◆ **Work to be completed**
Retype the records from the line with "has height=1001, width=720." to the line with "This screenshot has height=600, width=1094.", both lines included, without changing anything.

◆ **Data lines**
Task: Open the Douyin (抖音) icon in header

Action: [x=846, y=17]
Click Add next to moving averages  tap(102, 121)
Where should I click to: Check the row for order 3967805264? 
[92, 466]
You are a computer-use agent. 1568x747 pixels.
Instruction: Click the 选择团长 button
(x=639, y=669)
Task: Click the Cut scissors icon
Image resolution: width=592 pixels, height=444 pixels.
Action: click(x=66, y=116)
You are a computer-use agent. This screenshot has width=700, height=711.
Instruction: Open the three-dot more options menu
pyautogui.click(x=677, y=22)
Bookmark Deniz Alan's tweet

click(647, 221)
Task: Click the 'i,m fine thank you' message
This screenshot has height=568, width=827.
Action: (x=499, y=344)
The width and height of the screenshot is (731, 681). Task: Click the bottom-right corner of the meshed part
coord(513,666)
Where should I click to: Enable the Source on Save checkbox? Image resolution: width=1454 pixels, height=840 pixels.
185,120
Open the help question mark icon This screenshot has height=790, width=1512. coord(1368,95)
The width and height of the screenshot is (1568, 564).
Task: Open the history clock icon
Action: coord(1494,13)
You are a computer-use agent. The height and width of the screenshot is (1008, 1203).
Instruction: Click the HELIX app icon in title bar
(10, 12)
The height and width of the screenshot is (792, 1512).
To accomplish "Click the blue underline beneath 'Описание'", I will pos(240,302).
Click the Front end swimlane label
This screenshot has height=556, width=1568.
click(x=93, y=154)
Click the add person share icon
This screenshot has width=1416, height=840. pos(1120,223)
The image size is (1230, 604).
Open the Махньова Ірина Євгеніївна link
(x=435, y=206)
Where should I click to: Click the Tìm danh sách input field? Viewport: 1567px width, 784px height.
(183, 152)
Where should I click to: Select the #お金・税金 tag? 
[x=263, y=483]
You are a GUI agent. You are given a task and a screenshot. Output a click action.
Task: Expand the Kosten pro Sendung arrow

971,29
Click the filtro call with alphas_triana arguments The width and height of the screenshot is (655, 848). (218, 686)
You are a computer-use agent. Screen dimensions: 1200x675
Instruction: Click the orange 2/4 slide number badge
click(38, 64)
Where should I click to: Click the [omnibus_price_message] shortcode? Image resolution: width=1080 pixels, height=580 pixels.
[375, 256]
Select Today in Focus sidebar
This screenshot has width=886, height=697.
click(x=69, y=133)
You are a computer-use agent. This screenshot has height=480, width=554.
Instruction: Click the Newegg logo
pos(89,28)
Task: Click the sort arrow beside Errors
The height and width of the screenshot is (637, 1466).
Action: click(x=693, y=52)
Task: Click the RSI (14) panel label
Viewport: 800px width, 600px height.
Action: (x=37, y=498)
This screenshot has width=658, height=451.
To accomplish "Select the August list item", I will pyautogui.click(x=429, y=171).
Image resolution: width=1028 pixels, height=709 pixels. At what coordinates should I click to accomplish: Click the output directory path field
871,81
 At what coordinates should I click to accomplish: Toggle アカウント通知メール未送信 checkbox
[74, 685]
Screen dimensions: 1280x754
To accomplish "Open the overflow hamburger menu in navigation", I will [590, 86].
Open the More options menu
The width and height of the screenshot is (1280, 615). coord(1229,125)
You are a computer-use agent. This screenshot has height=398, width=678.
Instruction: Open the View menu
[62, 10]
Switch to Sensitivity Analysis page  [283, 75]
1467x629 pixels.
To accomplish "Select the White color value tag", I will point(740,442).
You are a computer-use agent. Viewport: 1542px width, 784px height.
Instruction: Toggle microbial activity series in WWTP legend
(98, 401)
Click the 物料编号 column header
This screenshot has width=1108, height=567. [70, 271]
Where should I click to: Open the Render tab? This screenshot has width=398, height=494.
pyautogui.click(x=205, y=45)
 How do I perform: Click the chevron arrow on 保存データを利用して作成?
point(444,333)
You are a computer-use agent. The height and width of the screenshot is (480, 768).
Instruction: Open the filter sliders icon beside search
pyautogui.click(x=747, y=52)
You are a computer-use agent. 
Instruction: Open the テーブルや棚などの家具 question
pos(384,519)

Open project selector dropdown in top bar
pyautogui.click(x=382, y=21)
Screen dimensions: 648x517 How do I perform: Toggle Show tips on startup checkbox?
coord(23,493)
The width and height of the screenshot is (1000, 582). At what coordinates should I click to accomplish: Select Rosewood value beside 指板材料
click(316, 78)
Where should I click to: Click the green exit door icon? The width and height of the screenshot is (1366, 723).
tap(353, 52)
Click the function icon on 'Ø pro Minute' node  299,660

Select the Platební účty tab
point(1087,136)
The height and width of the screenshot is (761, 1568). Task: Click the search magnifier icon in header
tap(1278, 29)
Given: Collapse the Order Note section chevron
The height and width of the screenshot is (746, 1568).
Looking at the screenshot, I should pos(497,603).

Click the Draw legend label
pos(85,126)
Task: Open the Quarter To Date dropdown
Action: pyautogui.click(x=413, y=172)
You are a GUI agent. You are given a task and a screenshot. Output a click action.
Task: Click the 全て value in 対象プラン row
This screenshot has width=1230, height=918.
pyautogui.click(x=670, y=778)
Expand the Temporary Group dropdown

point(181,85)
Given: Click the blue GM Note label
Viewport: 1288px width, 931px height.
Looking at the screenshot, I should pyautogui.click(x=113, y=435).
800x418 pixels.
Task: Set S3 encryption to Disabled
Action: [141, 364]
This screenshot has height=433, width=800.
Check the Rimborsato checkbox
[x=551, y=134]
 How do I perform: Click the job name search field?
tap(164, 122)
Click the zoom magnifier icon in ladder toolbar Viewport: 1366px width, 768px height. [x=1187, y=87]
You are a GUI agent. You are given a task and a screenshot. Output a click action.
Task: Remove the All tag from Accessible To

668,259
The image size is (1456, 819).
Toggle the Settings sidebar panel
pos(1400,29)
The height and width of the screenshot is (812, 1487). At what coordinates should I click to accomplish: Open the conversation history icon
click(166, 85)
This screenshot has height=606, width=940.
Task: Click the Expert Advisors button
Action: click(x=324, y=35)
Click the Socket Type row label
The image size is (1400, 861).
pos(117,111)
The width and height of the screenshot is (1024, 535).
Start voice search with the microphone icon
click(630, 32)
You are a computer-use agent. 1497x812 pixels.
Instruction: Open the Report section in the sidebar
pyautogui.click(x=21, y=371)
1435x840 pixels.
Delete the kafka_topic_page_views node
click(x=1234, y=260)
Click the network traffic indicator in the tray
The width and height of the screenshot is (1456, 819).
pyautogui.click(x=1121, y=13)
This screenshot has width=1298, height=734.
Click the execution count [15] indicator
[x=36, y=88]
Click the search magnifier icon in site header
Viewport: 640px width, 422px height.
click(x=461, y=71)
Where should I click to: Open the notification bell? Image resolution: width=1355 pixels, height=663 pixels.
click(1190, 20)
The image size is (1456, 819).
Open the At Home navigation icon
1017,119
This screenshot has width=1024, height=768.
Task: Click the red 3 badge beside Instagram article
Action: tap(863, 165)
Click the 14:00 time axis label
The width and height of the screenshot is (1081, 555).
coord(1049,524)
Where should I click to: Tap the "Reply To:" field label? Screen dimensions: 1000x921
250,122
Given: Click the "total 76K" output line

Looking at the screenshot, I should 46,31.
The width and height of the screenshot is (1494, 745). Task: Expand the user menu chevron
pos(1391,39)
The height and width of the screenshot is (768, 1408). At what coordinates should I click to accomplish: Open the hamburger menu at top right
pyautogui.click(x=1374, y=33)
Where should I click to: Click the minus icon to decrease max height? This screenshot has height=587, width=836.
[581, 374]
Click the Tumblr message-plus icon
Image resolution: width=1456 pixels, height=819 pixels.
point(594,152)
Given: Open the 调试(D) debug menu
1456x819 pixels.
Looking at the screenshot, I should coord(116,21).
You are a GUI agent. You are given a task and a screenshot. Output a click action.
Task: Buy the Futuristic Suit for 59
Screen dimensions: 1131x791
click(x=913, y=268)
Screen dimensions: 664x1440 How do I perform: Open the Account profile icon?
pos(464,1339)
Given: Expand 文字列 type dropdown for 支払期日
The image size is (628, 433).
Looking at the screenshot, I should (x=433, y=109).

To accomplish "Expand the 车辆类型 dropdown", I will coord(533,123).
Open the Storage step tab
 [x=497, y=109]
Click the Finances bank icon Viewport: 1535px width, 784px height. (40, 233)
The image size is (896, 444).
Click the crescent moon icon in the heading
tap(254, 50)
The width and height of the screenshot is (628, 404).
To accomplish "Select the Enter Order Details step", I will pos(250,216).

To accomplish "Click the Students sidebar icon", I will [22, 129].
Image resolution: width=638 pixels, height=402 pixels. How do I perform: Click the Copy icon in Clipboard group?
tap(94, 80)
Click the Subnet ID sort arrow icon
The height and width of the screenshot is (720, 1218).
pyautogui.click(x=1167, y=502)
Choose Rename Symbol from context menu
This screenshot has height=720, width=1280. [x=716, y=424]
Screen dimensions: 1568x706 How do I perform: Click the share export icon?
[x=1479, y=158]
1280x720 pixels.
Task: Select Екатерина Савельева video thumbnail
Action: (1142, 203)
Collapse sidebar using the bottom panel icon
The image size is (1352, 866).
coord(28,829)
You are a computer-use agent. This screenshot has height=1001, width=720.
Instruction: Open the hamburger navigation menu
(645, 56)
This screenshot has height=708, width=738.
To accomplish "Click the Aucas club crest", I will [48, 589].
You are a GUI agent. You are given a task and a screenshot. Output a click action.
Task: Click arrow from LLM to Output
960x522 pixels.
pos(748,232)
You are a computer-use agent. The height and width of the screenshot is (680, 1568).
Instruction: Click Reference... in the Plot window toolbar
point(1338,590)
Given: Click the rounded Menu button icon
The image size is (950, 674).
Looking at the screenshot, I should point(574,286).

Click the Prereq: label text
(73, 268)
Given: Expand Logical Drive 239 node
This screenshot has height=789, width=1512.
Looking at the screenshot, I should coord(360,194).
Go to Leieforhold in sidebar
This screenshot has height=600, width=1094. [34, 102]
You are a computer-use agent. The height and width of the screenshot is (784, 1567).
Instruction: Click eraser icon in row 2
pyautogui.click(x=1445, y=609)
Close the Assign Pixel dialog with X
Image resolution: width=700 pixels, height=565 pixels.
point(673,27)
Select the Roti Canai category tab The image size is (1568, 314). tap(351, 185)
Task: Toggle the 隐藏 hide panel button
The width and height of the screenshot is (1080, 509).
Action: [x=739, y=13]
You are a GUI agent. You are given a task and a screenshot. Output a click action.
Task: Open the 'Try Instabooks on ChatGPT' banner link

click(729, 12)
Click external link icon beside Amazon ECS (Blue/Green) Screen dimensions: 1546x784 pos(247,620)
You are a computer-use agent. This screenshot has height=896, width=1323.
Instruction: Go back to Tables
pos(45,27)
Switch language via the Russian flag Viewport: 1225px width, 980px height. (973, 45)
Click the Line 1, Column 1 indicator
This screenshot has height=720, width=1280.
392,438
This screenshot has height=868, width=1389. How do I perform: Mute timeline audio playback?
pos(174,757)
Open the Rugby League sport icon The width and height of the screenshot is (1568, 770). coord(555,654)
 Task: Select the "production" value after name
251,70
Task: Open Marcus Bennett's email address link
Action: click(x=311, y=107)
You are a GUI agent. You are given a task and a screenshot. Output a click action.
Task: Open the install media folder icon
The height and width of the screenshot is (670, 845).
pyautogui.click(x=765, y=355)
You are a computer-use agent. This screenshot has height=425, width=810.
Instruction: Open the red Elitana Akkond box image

◆ **Solution to this problem**
You are a computer-use agent. This screenshot has height=1001, width=720.
Instruction: Open the hamburger navigation menu
(645, 56)
This screenshot has height=708, width=738.
To accomplish "Click the Aucas club crest", I will [48, 589].
You are a GUI agent. You are given a task and a screenshot. Output a click action.
Task: Click arrow from LLM to Output
960x522 pixels.
pos(748,232)
You are a computer-use agent. The height and width of the screenshot is (680, 1568).
Instruction: Click Reference... in the Plot window toolbar
point(1338,590)
Given: Click the rounded Menu button icon
The image size is (950, 674).
Looking at the screenshot, I should point(574,286).

Click the Prereq: label text
(73, 268)
Given: Expand Logical Drive 239 node
This screenshot has height=789, width=1512.
Looking at the screenshot, I should coord(360,194).
Go to Leieforhold in sidebar
This screenshot has height=600, width=1094. [34, 102]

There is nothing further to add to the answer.